• Assigned task: In your reply, write out each entry exactly as given.

• Data shown:
___

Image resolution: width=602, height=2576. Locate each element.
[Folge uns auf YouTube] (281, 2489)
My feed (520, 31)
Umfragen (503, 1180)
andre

___

• Task result:
Image resolution: width=602, height=2576. Locate each element.
[Folge uns auf YouTube] (281, 2489)
My feed (520, 31)
Umfragen (503, 1180)
andre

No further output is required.